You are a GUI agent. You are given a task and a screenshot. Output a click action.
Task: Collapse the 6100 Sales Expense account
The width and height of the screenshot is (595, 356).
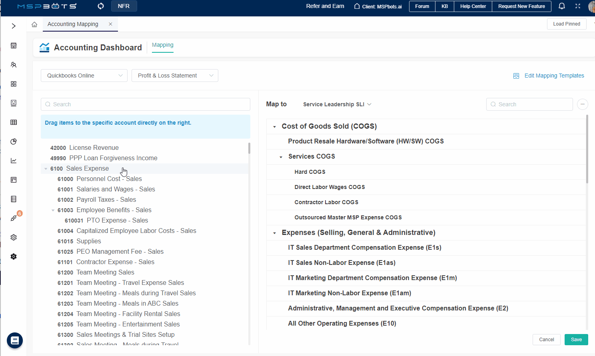pos(46,168)
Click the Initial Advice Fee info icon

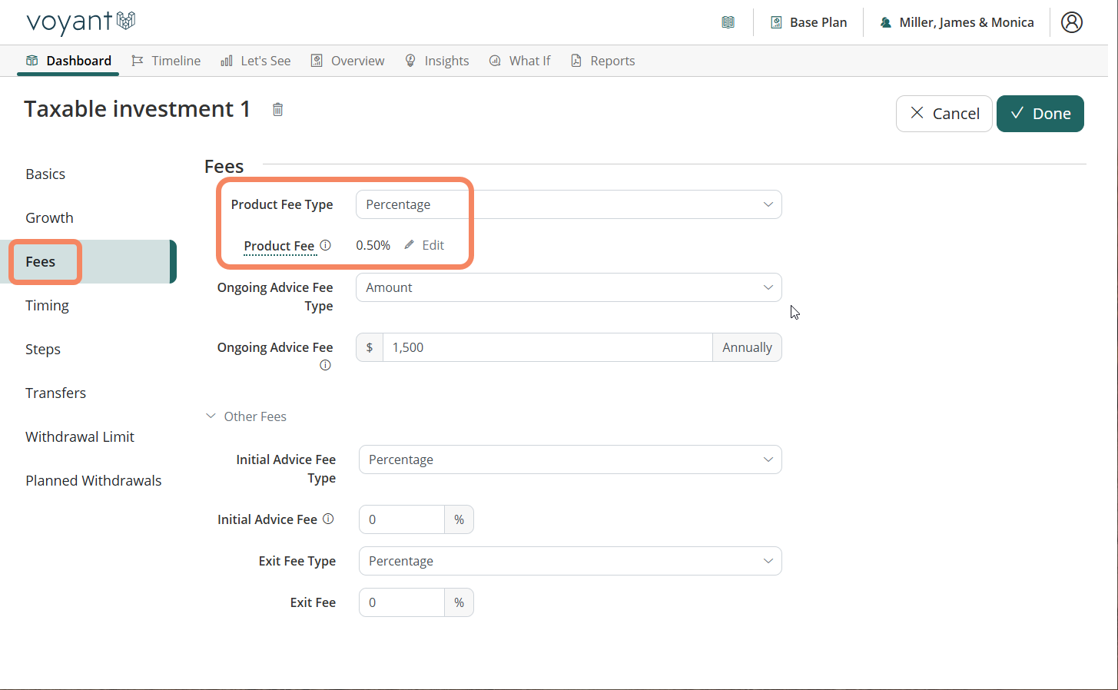point(328,519)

What you should do — Retype the listing exactly. Leave the pictures out.

Result —
You are a GUI agent. You are given a task and a screenshot. Output a click action.
Task: Collapse the 6100 Sales Expense account
The width and height of the screenshot is (595, 356).
pos(46,168)
Click the Initial Advice Fee info icon

point(328,519)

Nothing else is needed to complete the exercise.